- _The request_
Continue the mailing-list reply about reinstating ZERO_PAGE, picking up after its last quoted line.

- _Text_

All of lore.kernel.org
 help / color / mirror / Atom feed
From: Nick Piggin <npiggin@suse.de>
To: Hugh Dickins <hugh.dickins@tiscali.co.uk>
Cc: Andrew Morton <akpm@linux-foundation.org>,
	KAMEZAWA Hiroyuki <kamezawa.hiroyu@jp.fujitsu.com>,
	KOSAKI Motohiro <kosaki.motohiro@jp.fujitsu.com>,
	Linus Torvalds <torvalds@linux-foundation.org>,
	Rik van Riel <riel@redhat.com>,
	linux-kernel@vger.kernel.org, linux-mm@kvack.org,
	linux-arch@vger.kernel.org
Subject: Re: [PATCH 7/8] mm: reinstate ZERO_PAGE
Date: Tue, 8 Sep 2009 09:31:19 +0200	[thread overview]
Message-ID: <20090908073119.GA29902@wotan.suse.de> (raw)
In-Reply-To: <Pine.LNX.4.64.0909072238320.15430@sister.anvils>

On Mon, Sep 07, 2009 at 10:39:34PM +0100, Hugh Dickins wrote:
> KAMEZAWA Hiroyuki has observed customers of earlier kernels taking
> advantage of the ZERO_PAGE: which we stopped do_anonymous_page() from
> using in 2.6.24.  And there were a couple of regression reports on LKML.
> 
> Following suggestions from Linus, reinstate do_anonymous_page() use of
> the ZERO_PAGE; but this time avoid dirtying its struct page cacheline
> with (map)count updates - let vm_normal_page() regard it as abnormal.
> 
> Use it only on arches which __HAVE_ARCH_PTE_SPECIAL (x86, s390, sh32,
> most powerpc): that's not essential, but minimizes additional branches
> (keeping them in the unlikely pte_special case); and incidentally
> excludes mips (some models of which needed eight colours of ZERO_PAGE
> to avoid costly exceptions).

Without looking closely, why is it a big problem to have a
!HAVE PTE SPECIAL case? Couldn't it just be a check for
pfn == zero_pfn that is conditionally compiled away for pte
special architectures anyway?

If zero page is such a good idea, I don't see the logic of
limiting it like thisa. Your patch looks pretty clean though.

At any rate, I think it might be an idea to cc linux-arch. 

> 
> Don't be fanatical about avoiding ZERO_PAGE updates: get_user_pages()
> callers won't want to make exceptions for it, so increment its count
> there.  Changes to mlock and migration? happily seems not needed.
> 
> In most places it's quicker to check pfn than struct page address:
> prepare a __read_mostly zero_pfn for that.  Does get_dump_page()
> still need its ZERO_PAGE check? probably not, but keep it anyway.

[Stored data entries]
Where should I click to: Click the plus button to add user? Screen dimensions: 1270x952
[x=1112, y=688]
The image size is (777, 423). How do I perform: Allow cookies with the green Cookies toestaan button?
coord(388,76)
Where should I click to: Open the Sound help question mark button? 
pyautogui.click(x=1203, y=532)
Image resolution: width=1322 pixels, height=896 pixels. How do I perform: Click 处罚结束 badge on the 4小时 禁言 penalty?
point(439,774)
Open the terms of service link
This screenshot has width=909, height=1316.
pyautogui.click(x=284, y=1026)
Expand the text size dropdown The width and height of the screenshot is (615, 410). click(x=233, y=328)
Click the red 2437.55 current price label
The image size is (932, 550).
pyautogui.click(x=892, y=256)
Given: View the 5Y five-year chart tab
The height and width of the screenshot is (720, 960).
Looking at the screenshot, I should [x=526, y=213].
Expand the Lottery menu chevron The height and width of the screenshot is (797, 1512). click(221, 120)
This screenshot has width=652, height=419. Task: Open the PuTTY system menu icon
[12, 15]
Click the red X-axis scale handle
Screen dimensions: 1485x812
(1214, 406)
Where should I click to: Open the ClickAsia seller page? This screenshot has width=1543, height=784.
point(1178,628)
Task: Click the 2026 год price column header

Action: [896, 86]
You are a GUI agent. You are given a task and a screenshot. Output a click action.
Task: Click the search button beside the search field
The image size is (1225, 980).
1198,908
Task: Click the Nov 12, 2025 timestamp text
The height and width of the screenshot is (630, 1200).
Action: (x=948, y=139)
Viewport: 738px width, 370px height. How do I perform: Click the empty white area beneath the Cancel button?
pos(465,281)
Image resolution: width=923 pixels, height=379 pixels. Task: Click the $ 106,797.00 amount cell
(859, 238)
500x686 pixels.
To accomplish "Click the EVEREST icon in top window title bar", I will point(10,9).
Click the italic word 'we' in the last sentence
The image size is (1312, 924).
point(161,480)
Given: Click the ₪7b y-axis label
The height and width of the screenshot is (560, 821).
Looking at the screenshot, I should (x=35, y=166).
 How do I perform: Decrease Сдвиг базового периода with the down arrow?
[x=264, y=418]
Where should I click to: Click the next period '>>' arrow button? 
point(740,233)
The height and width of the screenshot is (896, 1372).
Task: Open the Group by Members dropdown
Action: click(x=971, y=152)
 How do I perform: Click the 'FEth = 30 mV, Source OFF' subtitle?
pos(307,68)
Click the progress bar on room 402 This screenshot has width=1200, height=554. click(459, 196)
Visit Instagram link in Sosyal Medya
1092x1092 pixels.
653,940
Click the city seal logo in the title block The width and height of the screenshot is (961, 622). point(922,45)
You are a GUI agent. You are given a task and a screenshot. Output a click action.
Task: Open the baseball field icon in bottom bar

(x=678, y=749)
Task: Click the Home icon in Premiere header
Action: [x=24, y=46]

- _In response_
> 
> Signed-off-by: Hugh Dickins <hugh.dickins@tiscali.co.uk>
> ---
> I have not studied the performance of this at all: I'd rather it go
> into mmotm where others may decide whether it's a good thing or not.
> 
>  mm/memory.c |   53 +++++++++++++++++++++++++++++++++++++++++---------
>  1 file changed, 44 insertions(+), 9 deletions(-)
> 
> --- mm6/mm/memory.c	2009-09-07 13:16:53.000000000 +0100
> +++ mm7/mm/memory.c	2009-09-07 13:17:01.000000000 +0100
> @@ -107,6 +107,17 @@ static int __init disable_randmaps(char
>  }
>  __setup("norandmaps", disable_randmaps);
>  
> +static unsigned long zero_pfn __read_mostly;
> +
> +/*
> + * CONFIG_MMU architectures set up ZERO_PAGE in their paging_init()
> + */
> +static int __init init_zero_pfn(void)
> +{
> +	zero_pfn = page_to_pfn(ZERO_PAGE(0));
> +	return 0;
> +}
> +core_initcall(init_zero_pfn);
>  
>  /*
>   * If a p?d_bad entry is found while walking page tables, report
> @@ -499,7 +510,9 @@ struct page *vm_normal_page(struct vm_ar
>  	if (HAVE_PTE_SPECIAL) {
>  		if (likely(!pte_special(pte)))
>  			goto check_pfn;
> -		if (!(vma->vm_flags & (VM_PFNMAP | VM_MIXEDMAP)))
> +		if (vma->vm_flags & (VM_PFNMAP | VM_MIXEDMAP))
> +			return NULL;
> +		if (pfn != zero_pfn)
>  			print_bad_pte(vma, addr, pte, NULL);
>  		return NULL;
>  	}
> @@ -1144,9 +1157,14 @@ struct page *follow_page(struct vm_area_
>  		goto no_page;
>  	if ((flags & FOLL_WRITE) && !pte_write(pte))
>  		goto unlock;
> +
>  	page = vm_normal_page(vma, address, pte);
> -	if (unlikely(!page))
> -		goto bad_page;
> +	if (unlikely(!page)) {
> +		if ((flags & FOLL_DUMP) ||
> +		    pte_pfn(pte) != zero_pfn)
> +			goto bad_page;
> +		page = pte_page(pte);
> +	}
>  
>  	if (flags & FOLL_GET)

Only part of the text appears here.